Problem requirements:
Go through the records below and return each line that has "Viewport" in it.

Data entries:

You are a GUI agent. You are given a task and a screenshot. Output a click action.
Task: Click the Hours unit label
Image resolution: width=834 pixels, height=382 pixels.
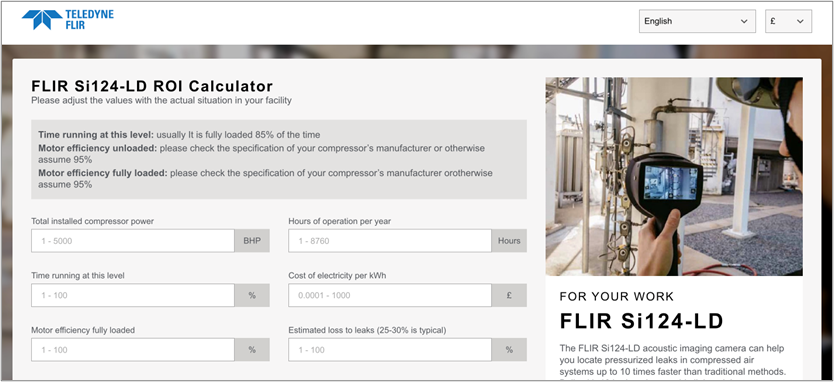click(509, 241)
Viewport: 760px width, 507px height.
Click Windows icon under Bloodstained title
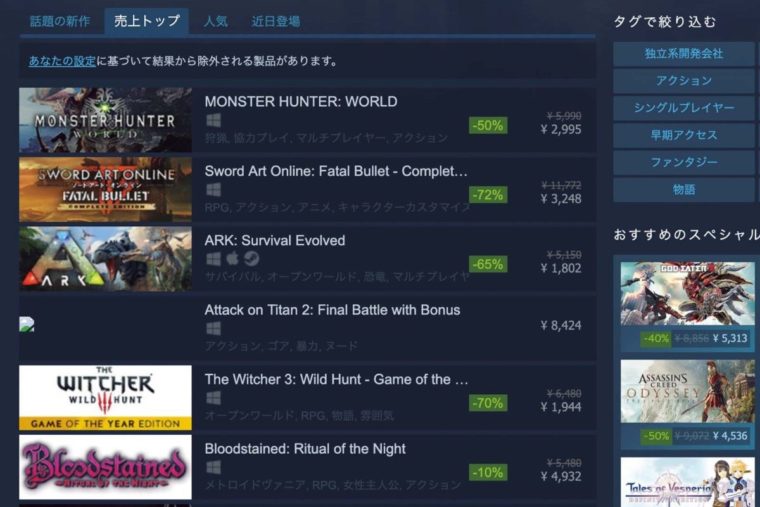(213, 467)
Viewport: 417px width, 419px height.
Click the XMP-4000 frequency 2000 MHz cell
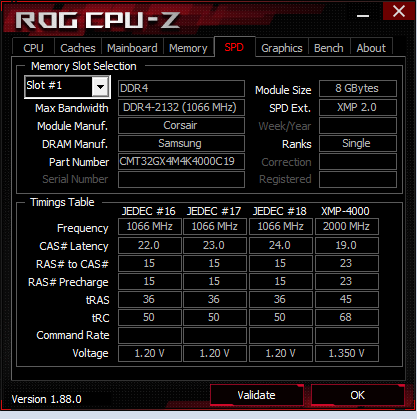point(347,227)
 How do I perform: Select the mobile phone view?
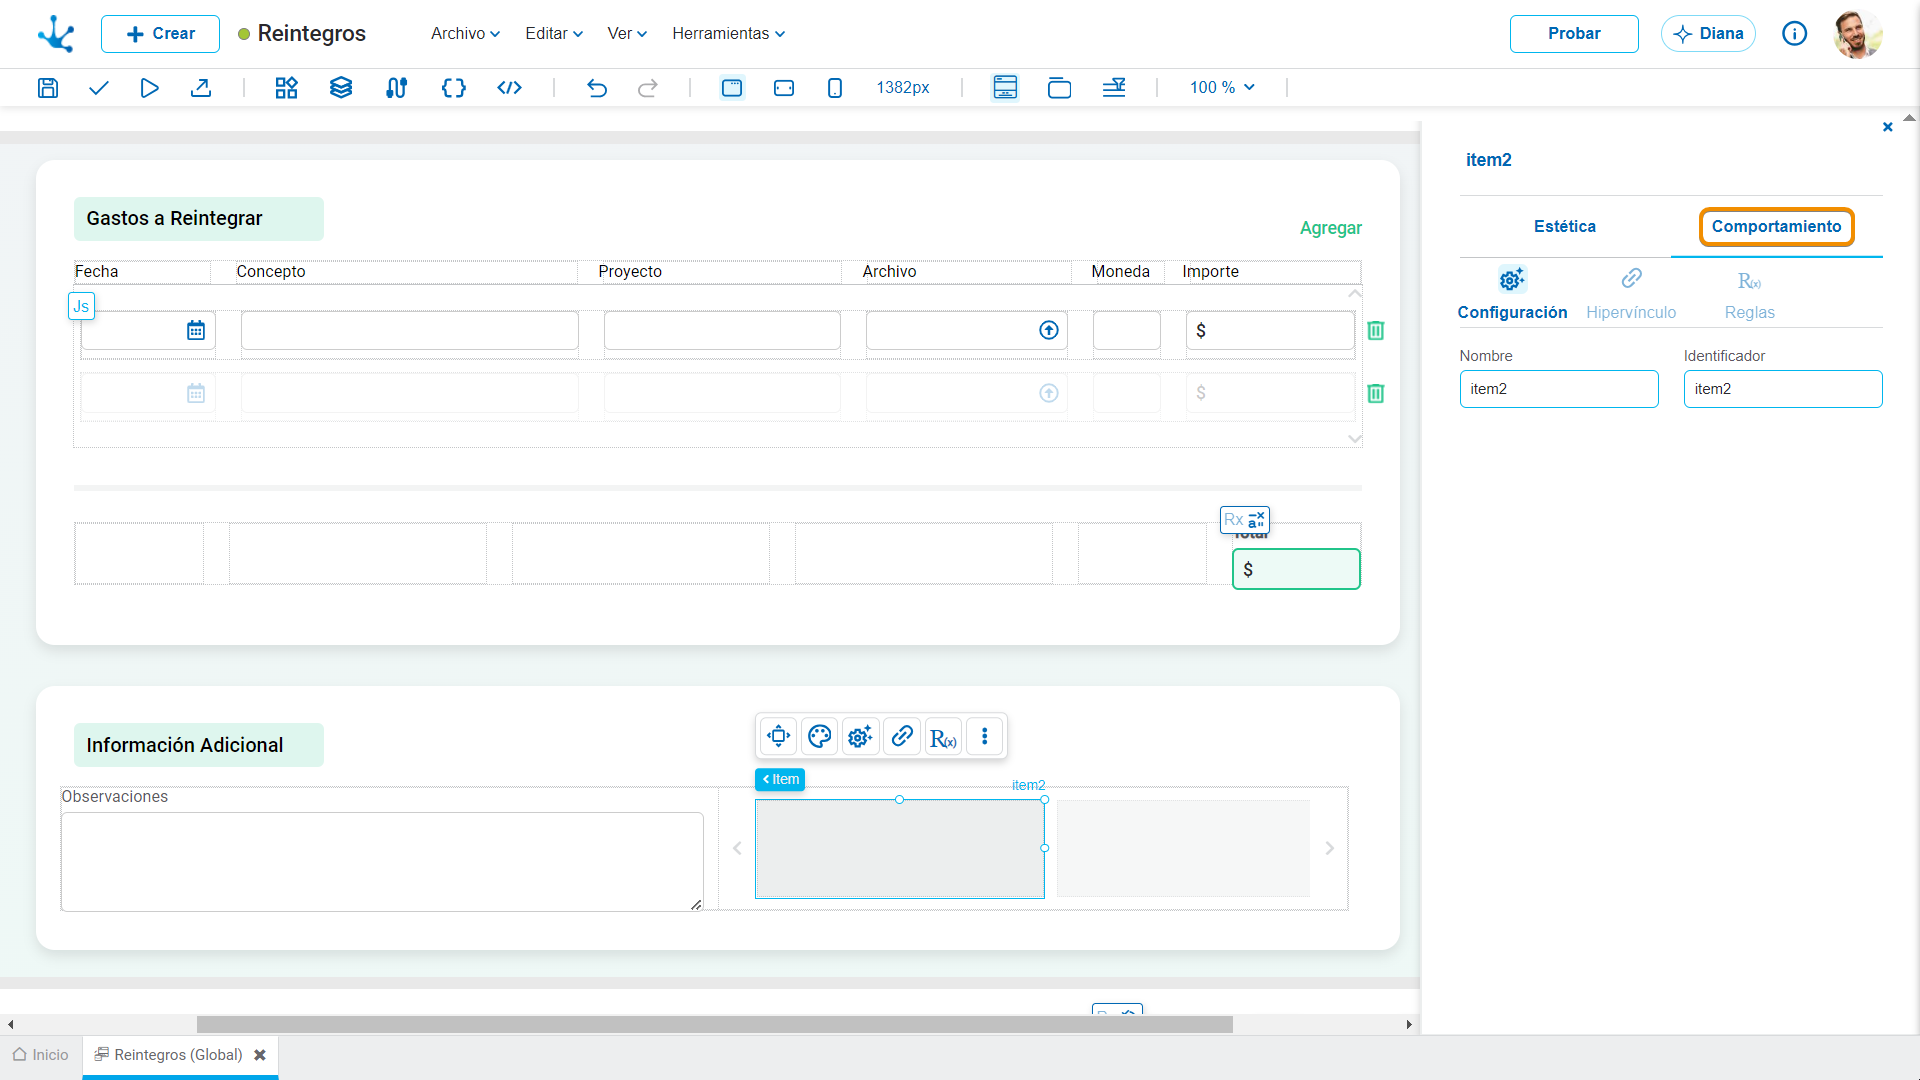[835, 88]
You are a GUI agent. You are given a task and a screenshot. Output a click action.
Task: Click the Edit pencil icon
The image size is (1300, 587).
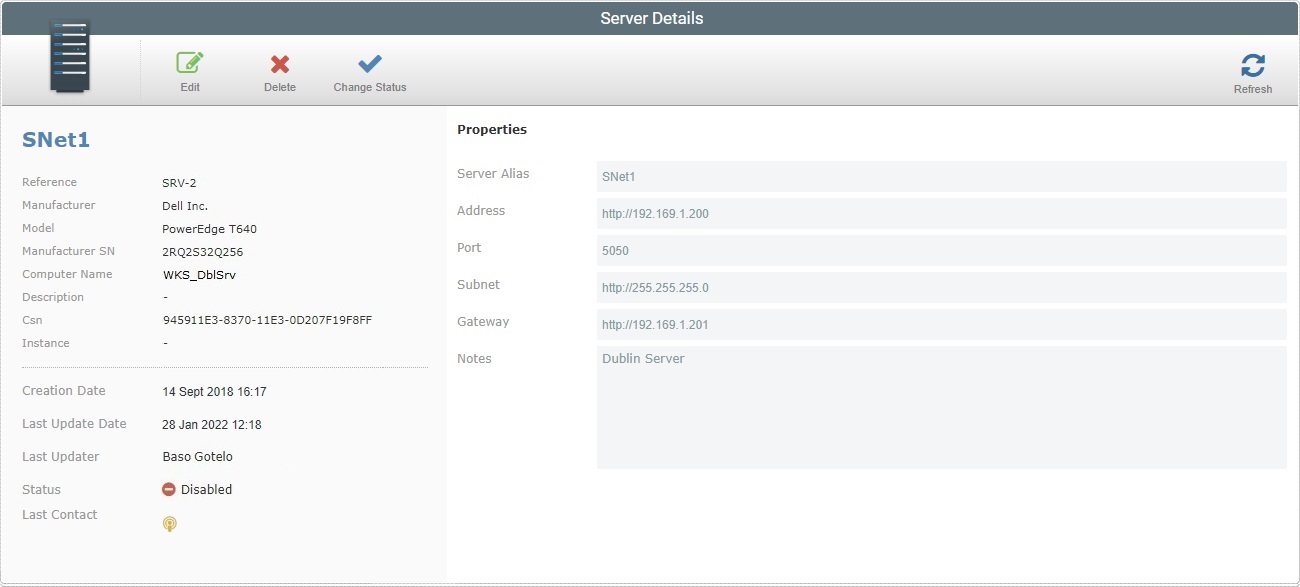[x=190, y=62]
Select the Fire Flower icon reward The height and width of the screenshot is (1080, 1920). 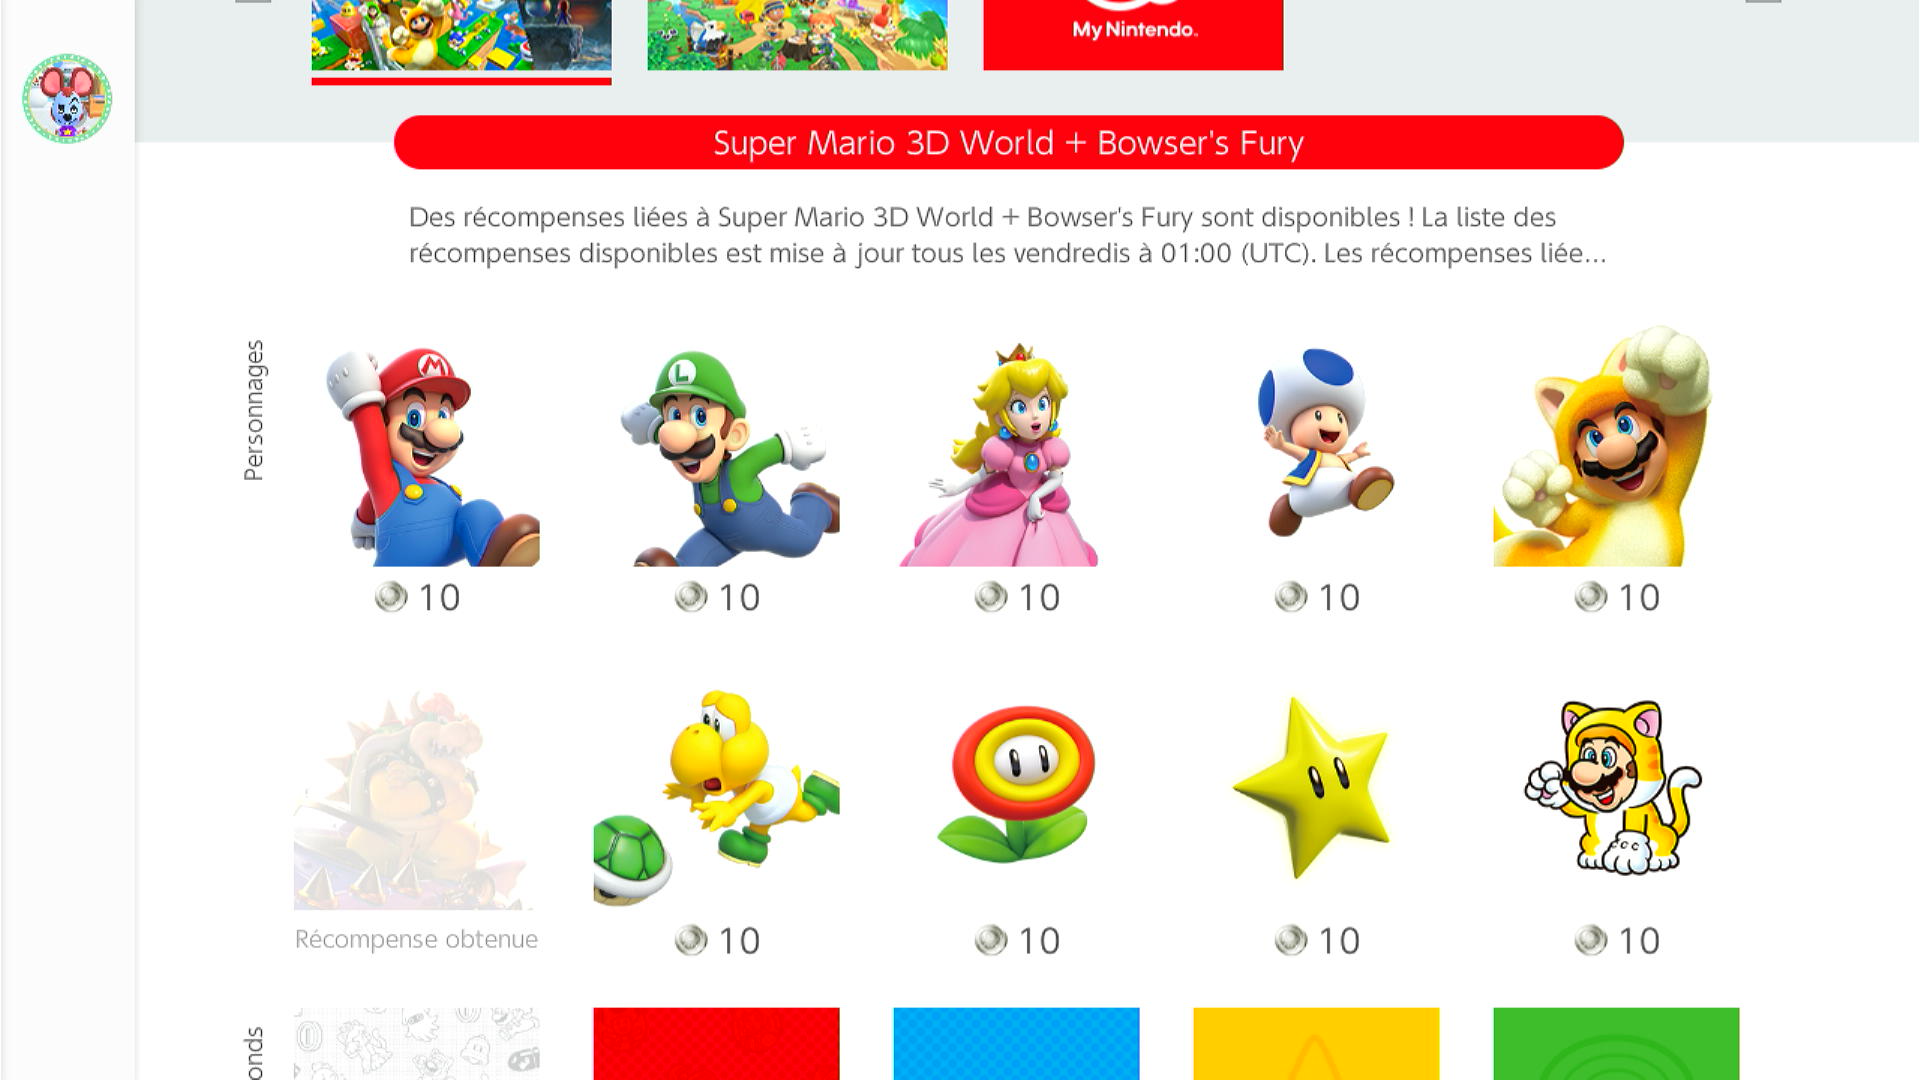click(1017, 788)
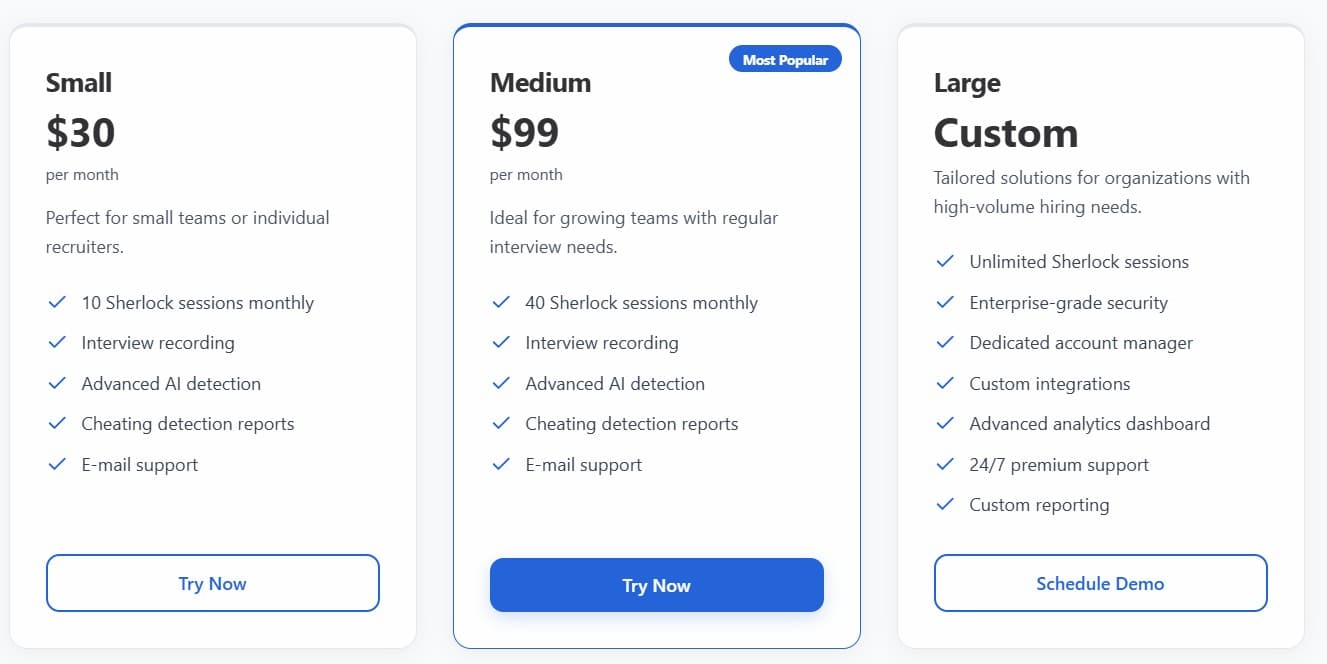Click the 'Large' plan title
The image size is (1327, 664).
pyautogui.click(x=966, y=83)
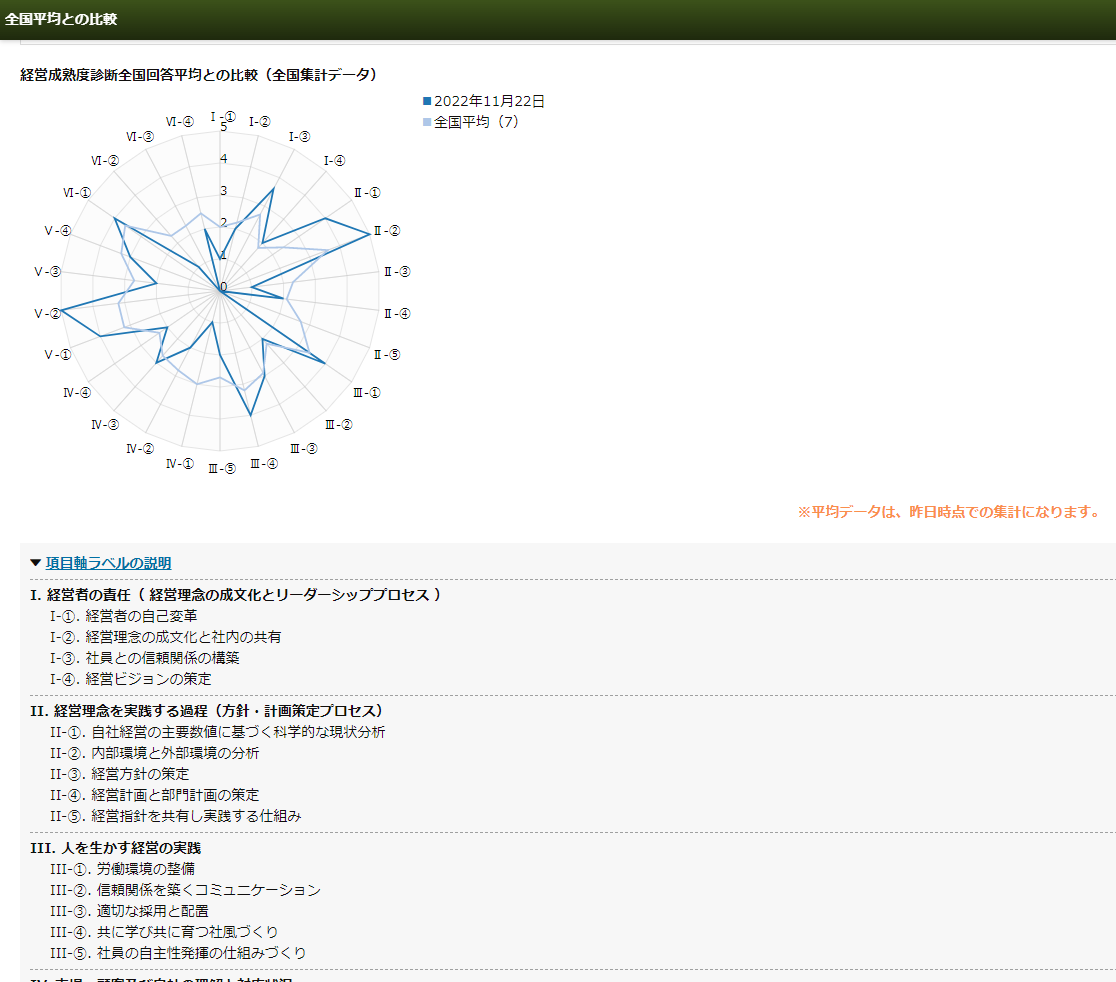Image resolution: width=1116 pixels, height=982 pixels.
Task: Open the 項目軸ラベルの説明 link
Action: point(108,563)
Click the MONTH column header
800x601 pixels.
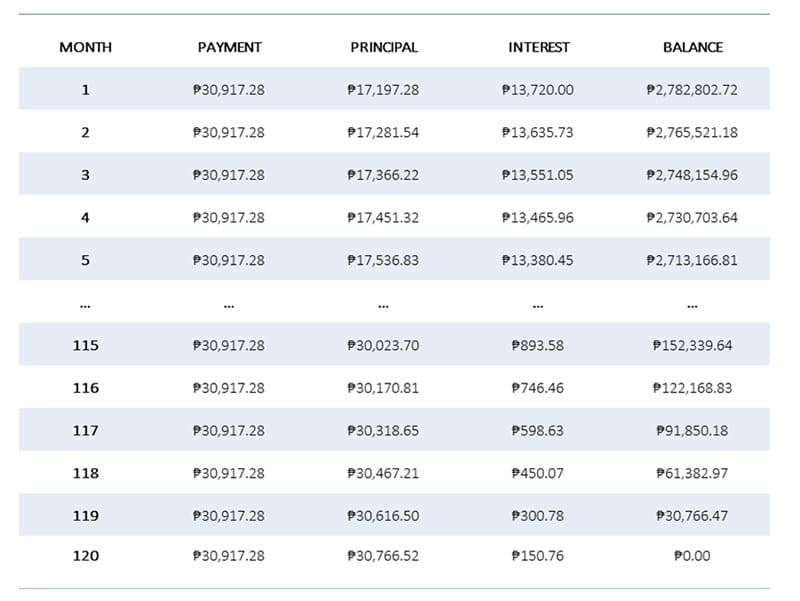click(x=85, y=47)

Solved problem:
Viewport: 760px width, 507px height.
Viewport: 417px width, 419px height.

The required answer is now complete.